A bacterial two-hybrid selection system for studying protein-DNA and protein-protein interactions

Abstract

We have developed a bacterial "two-hybrid" system that readily allows selection from libraries larger than 10(8) in size. Our bacterial system may be used to study either protein-DNA or protein-protein interactions, and it offers a number of potentially significant advantages over existing yeast-based one-hybrid and two-hybrid methods. We tested our system by selecting zinc finger variants (from a large randomized library) that bind tightly and specifically to desired DNA target sites. Our method allows sequence-specific zinc fingers to be isolated in a single selection step, and thus it should be more rapid than phage display strategies that typically require multiple enrichment/amplification cycles.
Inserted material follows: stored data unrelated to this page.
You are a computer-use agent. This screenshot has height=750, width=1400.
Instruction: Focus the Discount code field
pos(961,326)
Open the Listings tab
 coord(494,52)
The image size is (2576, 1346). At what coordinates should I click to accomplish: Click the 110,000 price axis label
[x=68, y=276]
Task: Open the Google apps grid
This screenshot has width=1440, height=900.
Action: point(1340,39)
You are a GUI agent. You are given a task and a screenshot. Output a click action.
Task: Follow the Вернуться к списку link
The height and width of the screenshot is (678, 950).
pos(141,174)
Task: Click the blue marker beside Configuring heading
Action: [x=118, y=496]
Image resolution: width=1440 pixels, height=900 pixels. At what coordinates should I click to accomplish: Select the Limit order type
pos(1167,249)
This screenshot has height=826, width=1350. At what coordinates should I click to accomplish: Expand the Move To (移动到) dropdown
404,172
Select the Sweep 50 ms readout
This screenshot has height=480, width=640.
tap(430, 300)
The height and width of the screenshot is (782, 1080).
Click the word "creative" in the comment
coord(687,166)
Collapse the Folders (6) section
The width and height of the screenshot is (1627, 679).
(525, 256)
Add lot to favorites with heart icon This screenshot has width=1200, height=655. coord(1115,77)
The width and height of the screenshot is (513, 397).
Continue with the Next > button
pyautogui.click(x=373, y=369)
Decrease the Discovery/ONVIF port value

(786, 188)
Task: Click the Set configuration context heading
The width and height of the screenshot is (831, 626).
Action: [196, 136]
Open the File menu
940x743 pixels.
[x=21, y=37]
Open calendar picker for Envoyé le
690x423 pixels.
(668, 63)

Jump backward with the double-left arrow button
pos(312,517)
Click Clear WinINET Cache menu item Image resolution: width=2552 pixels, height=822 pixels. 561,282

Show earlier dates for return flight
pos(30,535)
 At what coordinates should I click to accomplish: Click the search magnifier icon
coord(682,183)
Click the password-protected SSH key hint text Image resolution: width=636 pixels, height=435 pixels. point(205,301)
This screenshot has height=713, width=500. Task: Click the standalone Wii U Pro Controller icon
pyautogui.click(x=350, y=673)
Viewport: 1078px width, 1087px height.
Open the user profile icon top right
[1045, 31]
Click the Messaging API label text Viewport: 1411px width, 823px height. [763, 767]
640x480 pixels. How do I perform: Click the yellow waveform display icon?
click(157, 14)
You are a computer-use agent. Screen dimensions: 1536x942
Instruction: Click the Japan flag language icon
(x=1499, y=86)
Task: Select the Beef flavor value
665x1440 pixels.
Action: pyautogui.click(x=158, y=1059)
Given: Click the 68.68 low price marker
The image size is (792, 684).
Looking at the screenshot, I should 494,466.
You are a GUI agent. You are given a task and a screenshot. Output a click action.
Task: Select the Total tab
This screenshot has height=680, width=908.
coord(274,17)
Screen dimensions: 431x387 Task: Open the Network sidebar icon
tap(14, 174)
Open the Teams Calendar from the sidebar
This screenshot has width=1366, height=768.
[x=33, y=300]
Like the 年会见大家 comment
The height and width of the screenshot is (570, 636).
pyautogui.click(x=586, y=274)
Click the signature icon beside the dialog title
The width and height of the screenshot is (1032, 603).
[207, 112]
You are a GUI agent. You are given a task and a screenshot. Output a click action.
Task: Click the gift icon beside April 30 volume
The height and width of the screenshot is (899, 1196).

Given the large library sizes our bacterial-based selection system can handle, this method should provide a powerful tool for identifying and optimizing protein-DNA and protein-protein interactions.

Figure 1

(A) Transcriptional activation in a previously described E. coli-based genetic screen [developed by Hochschild and coworkers (8, 10)] for studying protein–DNA and protein–protein interactions. (B) Modified reporter template for our E. coli-based genetic selection system. (C) Model for transcriptional activation of the P_zif promoter by fusion proteins Gal11P-Zif123 and αGal4. ZF1, ZF2, and ZF3 are the three zinc fingers of the Zif268 protein. (Although Gal11P-Zif123 efficiently activates our P_zif promoter, we note that the spacing between the Zif268-binding site and the transcription start site has not yet been optimized.)

Figure 2

An E. coli-based selection system for identifying zinc finger variants from large randomized libraries. (Left) A selection strain cell bearing a randomized zinc finger (white oval) that is unable to bind the target DNA subsite of interest (black box). This candidate fails to activate transcription of the weak promoter controlling HIS3 expression and therefore cells expressing this candidate fail to grow on HIS-selective medium. (Right) A library candidate bearing a particular zinc finger (one member of the randomized library) (black oval) that can bind the target DNA site. This candidate can activate HIS3 expression and therefore cells expressing this candidate grow on HIS-selective medium.

Figure 3

Recognition helix sequences of fingers isolated by our selection. For candidates that were isolated multiple times (as judged by nucleotide sequence), the number of clones obtained is shown in parentheses. The consensus sequence(s) of fingers selected by phage display for each target subsite also are shown (6). +, positively charged residue; _, no discernible preference; *, candidates with a 2-bp deletion downstream of the sequence encoding the recognition helix; and arrows illustrate a few of the most plausible potential base contacts.